======== Supplied data

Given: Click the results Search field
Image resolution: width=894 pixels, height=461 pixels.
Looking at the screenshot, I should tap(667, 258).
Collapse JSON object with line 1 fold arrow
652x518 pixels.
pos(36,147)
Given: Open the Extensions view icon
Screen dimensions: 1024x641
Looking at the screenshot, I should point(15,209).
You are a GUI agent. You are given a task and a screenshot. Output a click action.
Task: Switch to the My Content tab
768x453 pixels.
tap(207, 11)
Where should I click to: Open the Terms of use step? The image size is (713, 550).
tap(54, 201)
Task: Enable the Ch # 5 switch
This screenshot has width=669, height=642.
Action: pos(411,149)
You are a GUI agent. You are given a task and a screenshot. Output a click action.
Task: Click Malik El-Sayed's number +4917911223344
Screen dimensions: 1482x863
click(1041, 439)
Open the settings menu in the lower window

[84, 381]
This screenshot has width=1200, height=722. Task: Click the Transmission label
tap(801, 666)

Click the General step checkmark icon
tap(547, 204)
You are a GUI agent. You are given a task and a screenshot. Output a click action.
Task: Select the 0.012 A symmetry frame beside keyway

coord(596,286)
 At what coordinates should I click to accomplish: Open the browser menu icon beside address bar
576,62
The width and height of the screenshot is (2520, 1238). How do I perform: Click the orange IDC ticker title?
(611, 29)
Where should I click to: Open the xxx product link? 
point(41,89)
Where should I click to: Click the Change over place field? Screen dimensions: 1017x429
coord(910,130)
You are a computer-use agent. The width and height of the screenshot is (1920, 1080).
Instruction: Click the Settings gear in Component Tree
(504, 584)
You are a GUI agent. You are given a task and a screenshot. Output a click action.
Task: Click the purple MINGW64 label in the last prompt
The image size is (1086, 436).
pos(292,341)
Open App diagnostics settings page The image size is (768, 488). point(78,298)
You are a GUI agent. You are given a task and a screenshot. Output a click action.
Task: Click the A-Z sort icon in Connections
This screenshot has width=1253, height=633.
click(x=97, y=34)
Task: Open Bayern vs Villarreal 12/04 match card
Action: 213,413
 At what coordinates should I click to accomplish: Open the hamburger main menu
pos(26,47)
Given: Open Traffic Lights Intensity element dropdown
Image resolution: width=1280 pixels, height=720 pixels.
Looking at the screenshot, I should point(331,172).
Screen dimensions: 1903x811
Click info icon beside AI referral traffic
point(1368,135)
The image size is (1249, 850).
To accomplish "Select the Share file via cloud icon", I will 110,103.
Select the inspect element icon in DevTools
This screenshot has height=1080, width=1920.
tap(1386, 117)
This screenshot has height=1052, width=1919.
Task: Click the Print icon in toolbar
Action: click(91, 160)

================

Quote the listing verbatim, starting at the line that contains "Where should I click to: Open the Terms" and ending at the line that contains "pos(292,341)", both lines included.

Response to this task -
Where should I click to: Open the Terms of use step? The image size is (713, 550).
tap(54, 201)
Task: Enable the Ch # 5 switch
This screenshot has width=669, height=642.
Action: pos(411,149)
You are a GUI agent. You are given a task and a screenshot. Output a click action.
Task: Click Malik El-Sayed's number +4917911223344
Screen dimensions: 1482x863
click(1041, 439)
Open the settings menu in the lower window

[84, 381]
This screenshot has width=1200, height=722. Task: Click the Transmission label
tap(801, 666)

Click the General step checkmark icon
tap(547, 204)
You are a GUI agent. You are given a task and a screenshot. Output a click action.
Task: Select the 0.012 A symmetry frame beside keyway

coord(596,286)
 At what coordinates should I click to accomplish: Open the browser menu icon beside address bar
576,62
The width and height of the screenshot is (2520, 1238). How do I perform: Click the orange IDC ticker title?
(611, 29)
Where should I click to: Open the xxx product link? 
point(41,89)
Where should I click to: Click the Change over place field? Screen dimensions: 1017x429
coord(910,130)
You are a computer-use agent. The width and height of the screenshot is (1920, 1080).
Instruction: Click the Settings gear in Component Tree
(504, 584)
You are a GUI agent. You are given a task and a screenshot. Output a click action.
Task: Click the purple MINGW64 label in the last prompt
The image size is (1086, 436).
pos(292,341)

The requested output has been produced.